▶ _Directions for this task_
Could you copy out each of the entries below word for word, leaving out the pictures?

▶ _Listed entries_
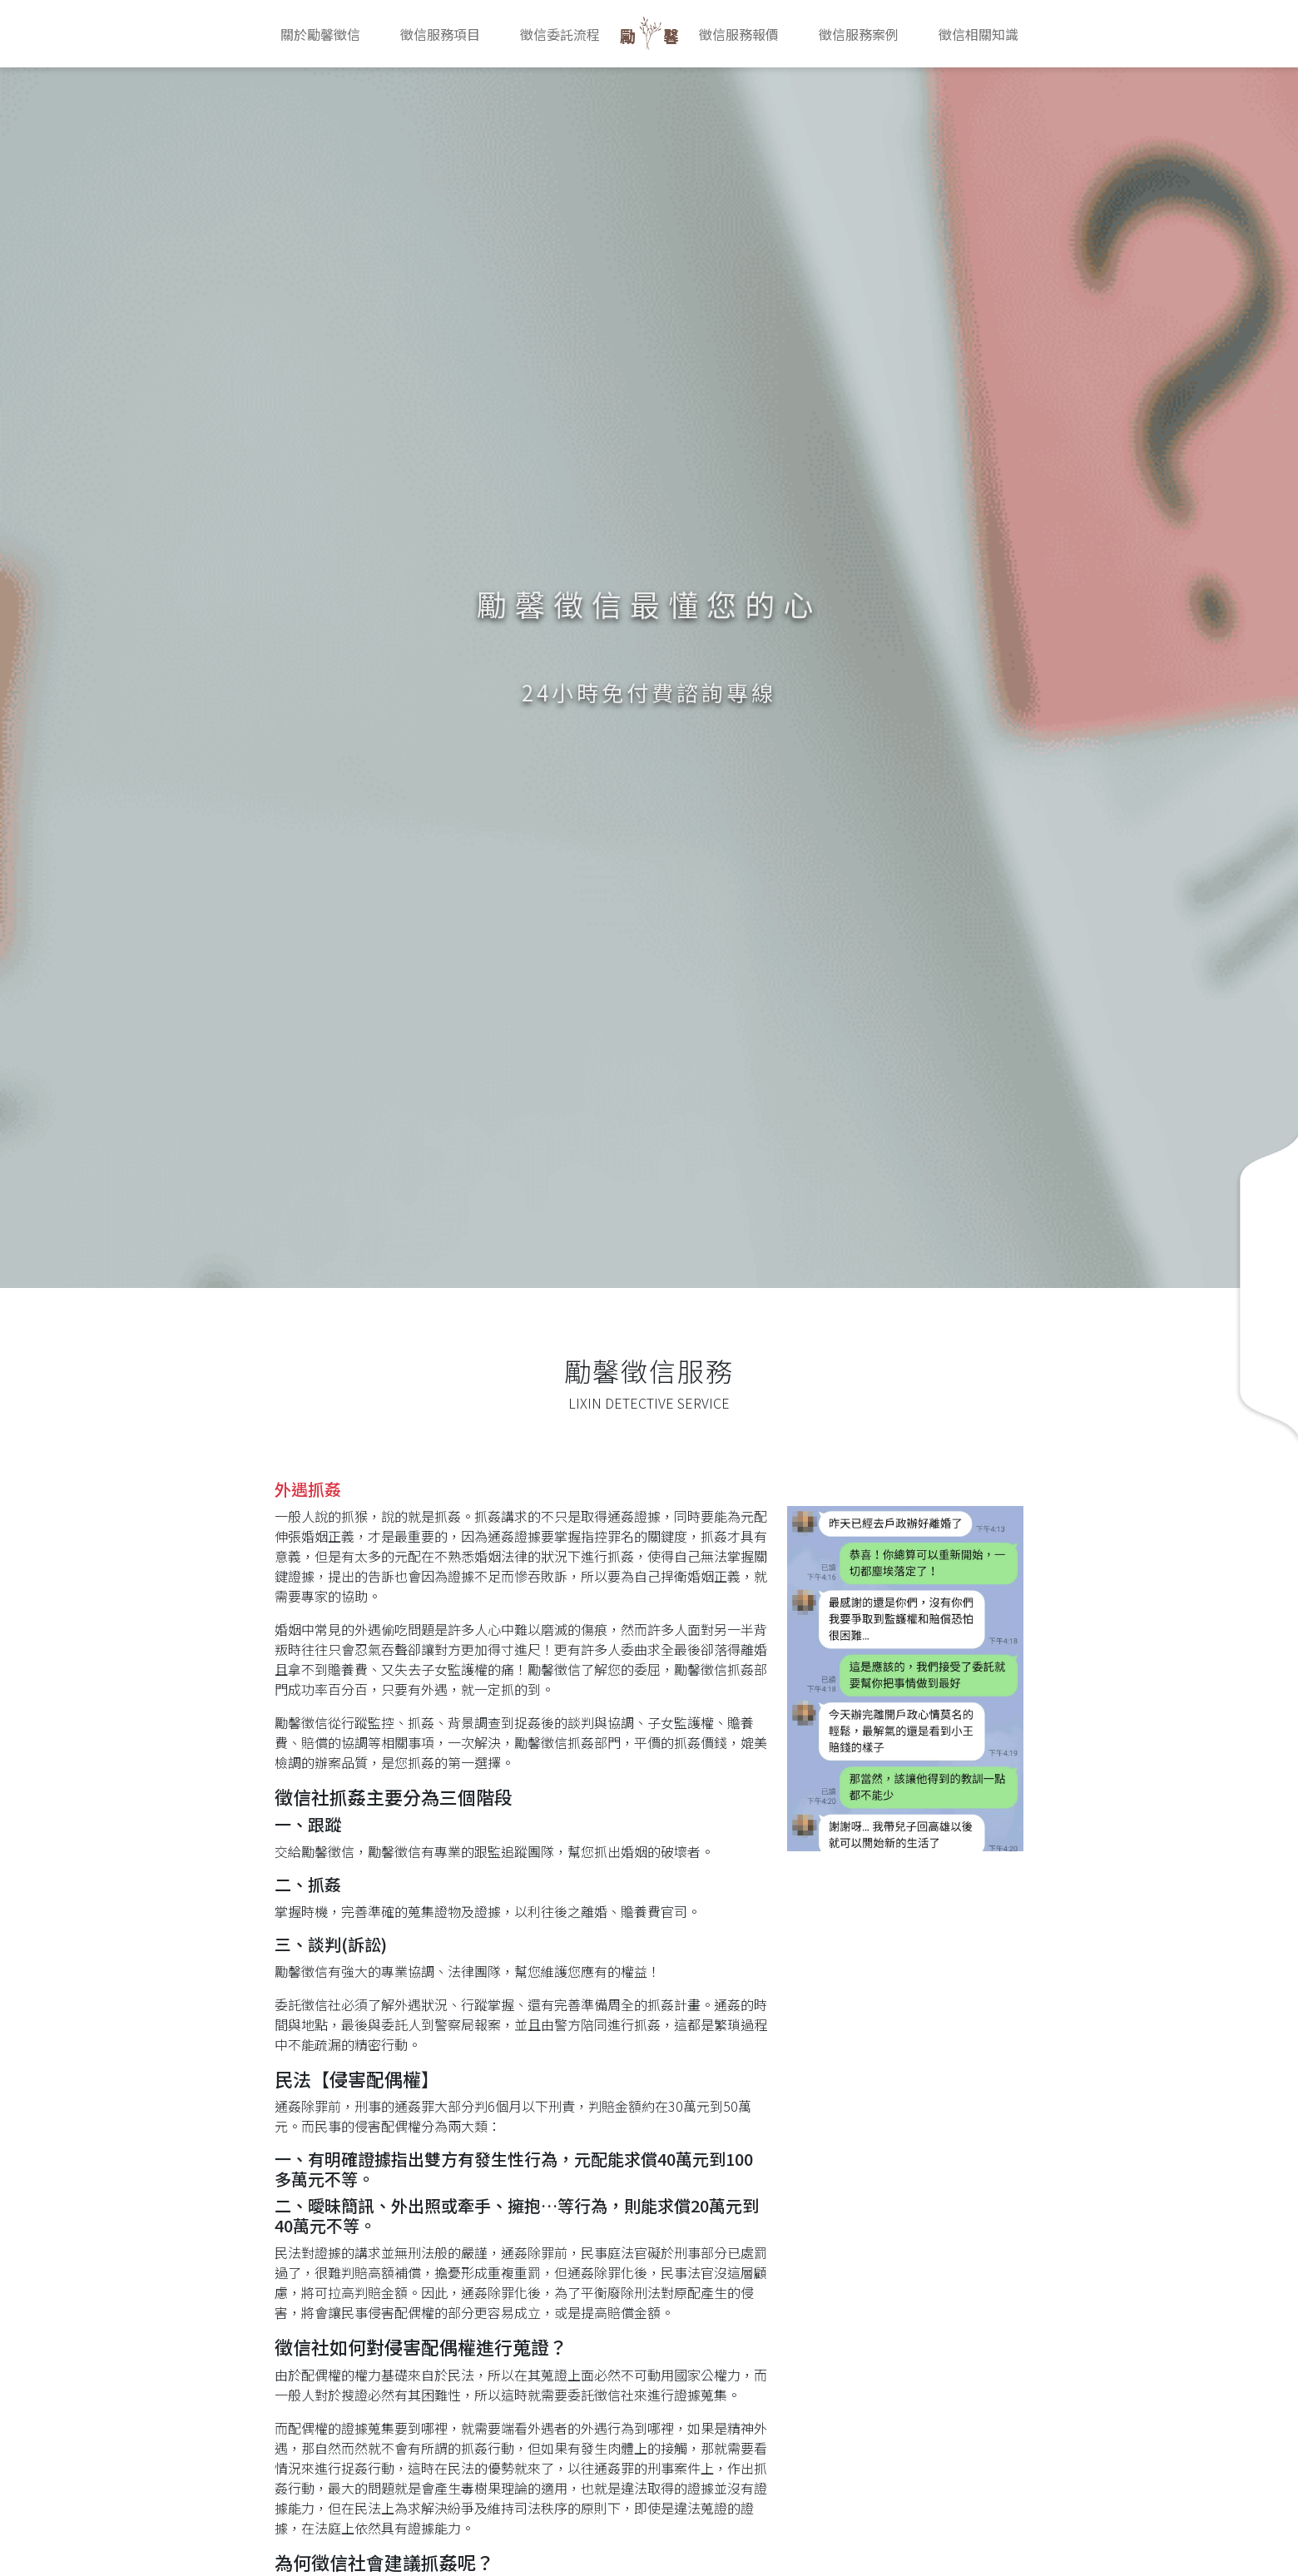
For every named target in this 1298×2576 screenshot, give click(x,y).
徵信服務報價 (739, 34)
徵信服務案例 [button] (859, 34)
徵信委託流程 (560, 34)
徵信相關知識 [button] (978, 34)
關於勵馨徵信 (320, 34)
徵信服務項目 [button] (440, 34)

▶ _The answer_
For every named target in this 1298×2576 screenshot, give click(x,y).
徵信服務報價 (739, 34)
徵信服務案例 [button] (859, 34)
徵信委託流程 (560, 34)
徵信相關知識 [button] (978, 34)
關於勵馨徵信 (320, 34)
徵信服務項目 [button] (440, 34)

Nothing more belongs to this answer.